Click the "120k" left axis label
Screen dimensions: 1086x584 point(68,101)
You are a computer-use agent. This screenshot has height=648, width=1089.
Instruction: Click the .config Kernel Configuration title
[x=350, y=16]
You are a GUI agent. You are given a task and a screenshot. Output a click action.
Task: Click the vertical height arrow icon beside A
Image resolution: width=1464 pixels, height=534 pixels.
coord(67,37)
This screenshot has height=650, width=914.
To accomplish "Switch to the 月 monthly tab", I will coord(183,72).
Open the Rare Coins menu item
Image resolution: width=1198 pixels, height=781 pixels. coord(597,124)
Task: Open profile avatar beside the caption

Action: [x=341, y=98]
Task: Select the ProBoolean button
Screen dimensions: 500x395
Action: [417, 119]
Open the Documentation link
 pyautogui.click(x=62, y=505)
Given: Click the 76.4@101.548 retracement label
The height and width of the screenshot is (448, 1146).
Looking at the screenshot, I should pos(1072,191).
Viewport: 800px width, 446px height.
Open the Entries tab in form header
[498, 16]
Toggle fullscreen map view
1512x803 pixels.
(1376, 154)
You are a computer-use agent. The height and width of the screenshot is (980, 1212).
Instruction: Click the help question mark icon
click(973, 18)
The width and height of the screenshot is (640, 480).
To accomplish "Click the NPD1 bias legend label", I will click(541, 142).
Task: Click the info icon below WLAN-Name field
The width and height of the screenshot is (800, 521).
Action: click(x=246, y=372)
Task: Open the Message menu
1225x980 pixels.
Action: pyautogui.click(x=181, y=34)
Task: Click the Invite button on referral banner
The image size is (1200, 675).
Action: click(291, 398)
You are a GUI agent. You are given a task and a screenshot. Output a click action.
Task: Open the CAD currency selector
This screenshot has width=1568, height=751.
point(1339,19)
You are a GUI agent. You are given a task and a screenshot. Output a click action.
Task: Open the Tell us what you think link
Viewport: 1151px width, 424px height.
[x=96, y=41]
******************************
• What is required: In the entries above, find each line with "button" and list it.

• Answer box:
Task: Select the ProBoolean button
Task: Click the Invite button on referral banner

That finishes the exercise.